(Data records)
:::::
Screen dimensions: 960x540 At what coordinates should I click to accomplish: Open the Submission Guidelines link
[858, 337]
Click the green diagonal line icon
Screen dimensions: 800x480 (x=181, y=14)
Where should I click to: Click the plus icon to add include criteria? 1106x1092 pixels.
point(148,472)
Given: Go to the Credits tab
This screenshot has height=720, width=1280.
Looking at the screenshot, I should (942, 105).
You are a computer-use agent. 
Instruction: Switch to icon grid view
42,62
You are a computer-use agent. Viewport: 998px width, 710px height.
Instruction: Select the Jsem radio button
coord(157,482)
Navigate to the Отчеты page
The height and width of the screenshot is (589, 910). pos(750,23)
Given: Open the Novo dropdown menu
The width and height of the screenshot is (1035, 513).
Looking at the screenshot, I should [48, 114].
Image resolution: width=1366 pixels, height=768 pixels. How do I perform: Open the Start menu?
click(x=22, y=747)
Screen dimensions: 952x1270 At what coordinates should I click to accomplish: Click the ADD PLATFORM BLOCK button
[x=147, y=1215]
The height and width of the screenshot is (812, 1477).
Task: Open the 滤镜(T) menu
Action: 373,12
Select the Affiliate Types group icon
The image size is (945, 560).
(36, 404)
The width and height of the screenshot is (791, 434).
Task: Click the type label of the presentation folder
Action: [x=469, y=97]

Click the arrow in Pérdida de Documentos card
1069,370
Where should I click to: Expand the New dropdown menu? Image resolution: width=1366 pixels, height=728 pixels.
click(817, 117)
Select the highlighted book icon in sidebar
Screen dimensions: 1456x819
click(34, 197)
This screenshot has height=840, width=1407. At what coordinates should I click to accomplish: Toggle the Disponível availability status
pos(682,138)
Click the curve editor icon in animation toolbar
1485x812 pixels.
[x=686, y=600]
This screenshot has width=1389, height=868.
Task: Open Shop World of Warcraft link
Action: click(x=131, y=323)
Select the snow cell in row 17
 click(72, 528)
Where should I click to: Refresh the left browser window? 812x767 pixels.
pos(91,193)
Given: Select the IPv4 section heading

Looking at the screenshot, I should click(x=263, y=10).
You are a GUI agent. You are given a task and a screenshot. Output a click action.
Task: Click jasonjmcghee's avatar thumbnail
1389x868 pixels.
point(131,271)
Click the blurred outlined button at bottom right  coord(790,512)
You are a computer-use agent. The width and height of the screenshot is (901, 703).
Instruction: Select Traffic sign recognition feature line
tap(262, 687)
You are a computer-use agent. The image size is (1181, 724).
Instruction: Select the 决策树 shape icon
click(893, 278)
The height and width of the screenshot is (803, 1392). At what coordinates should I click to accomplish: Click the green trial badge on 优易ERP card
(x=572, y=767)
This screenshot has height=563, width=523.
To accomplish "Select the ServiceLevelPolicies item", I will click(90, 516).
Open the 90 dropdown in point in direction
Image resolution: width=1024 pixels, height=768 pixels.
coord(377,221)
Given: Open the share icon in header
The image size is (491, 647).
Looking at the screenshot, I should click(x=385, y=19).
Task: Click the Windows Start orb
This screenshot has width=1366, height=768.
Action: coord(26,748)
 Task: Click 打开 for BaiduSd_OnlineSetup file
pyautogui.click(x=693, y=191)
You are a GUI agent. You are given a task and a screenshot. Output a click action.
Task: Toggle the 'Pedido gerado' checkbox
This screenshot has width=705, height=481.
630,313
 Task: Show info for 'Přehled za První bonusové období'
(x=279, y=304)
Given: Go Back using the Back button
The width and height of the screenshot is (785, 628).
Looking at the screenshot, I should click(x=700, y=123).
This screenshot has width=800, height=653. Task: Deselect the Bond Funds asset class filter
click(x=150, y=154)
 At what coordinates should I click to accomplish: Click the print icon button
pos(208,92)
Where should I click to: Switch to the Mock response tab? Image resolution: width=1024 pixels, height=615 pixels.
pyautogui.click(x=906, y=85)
:::::
_What you are asked to do_:
The reply should be a precise retyping of all the data.

_Problem solution_:
Screen dimensions: 960x540 At what coordinates should I click to accomplish: Open the Submission Guidelines link
[858, 337]
Click the green diagonal line icon
Screen dimensions: 800x480 (x=181, y=14)
Where should I click to: Click the plus icon to add include criteria? 1106x1092 pixels.
point(148,472)
Given: Go to the Credits tab
This screenshot has height=720, width=1280.
Looking at the screenshot, I should (942, 105).
You are a computer-use agent. 
Instruction: Switch to icon grid view
42,62
You are a computer-use agent. Viewport: 998px width, 710px height.
Instruction: Select the Jsem radio button
coord(157,482)
Navigate to the Отчеты page
The height and width of the screenshot is (589, 910). pos(750,23)
Given: Open the Novo dropdown menu
The width and height of the screenshot is (1035, 513).
Looking at the screenshot, I should [48, 114].
Image resolution: width=1366 pixels, height=768 pixels. How do I perform: Open the Start menu?
click(x=22, y=747)
Screen dimensions: 952x1270 At what coordinates should I click to accomplish: Click the ADD PLATFORM BLOCK button
[x=147, y=1215]
The height and width of the screenshot is (812, 1477).
Task: Open the 滤镜(T) menu
Action: 373,12
Select the Affiliate Types group icon
The image size is (945, 560).
(36, 404)
The width and height of the screenshot is (791, 434).
Task: Click the type label of the presentation folder
Action: [x=469, y=97]

Click the arrow in Pérdida de Documentos card
1069,370
Where should I click to: Expand the New dropdown menu? Image resolution: width=1366 pixels, height=728 pixels.
click(817, 117)
Select the highlighted book icon in sidebar
Screen dimensions: 1456x819
click(34, 197)
This screenshot has height=840, width=1407. At what coordinates should I click to accomplish: Toggle the Disponível availability status
pos(682,138)
Click the curve editor icon in animation toolbar
1485x812 pixels.
[x=686, y=600]
This screenshot has width=1389, height=868.
Task: Open Shop World of Warcraft link
Action: click(x=131, y=323)
Select the snow cell in row 17
 click(72, 528)
Where should I click to: Refresh the left browser window? 812x767 pixels.
pos(91,193)
Given: Select the IPv4 section heading

Looking at the screenshot, I should click(x=263, y=10).
You are a GUI agent. You are given a task and a screenshot. Output a click action.
Task: Click jasonjmcghee's avatar thumbnail
1389x868 pixels.
point(131,271)
Click the blurred outlined button at bottom right  coord(790,512)
You are a computer-use agent. The width and height of the screenshot is (901, 703).
Instruction: Select Traffic sign recognition feature line
tap(262, 687)
You are a computer-use agent. The image size is (1181, 724).
Instruction: Select the 决策树 shape icon
click(893, 278)
The height and width of the screenshot is (803, 1392). At what coordinates should I click to accomplish: Click the green trial badge on 优易ERP card
(x=572, y=767)
This screenshot has height=563, width=523.
To accomplish "Select the ServiceLevelPolicies item", I will click(90, 516).
Open the 90 dropdown in point in direction
Image resolution: width=1024 pixels, height=768 pixels.
coord(377,221)
Given: Open the share icon in header
The image size is (491, 647).
Looking at the screenshot, I should click(x=385, y=19).
Task: Click the Windows Start orb
This screenshot has width=1366, height=768.
Action: coord(26,748)
 Task: Click 打开 for BaiduSd_OnlineSetup file
pyautogui.click(x=693, y=191)
You are a GUI agent. You are given a task and a screenshot. Output a click action.
Task: Toggle the 'Pedido gerado' checkbox
This screenshot has width=705, height=481.
630,313
 Task: Show info for 'Přehled za První bonusové období'
(x=279, y=304)
Given: Go Back using the Back button
The width and height of the screenshot is (785, 628).
Looking at the screenshot, I should click(x=700, y=123).
This screenshot has width=800, height=653. Task: Deselect the Bond Funds asset class filter
click(x=150, y=154)
 At what coordinates should I click to accomplish: Click the print icon button
pos(208,92)
Where should I click to: Switch to the Mock response tab? Image resolution: width=1024 pixels, height=615 pixels.
pyautogui.click(x=906, y=85)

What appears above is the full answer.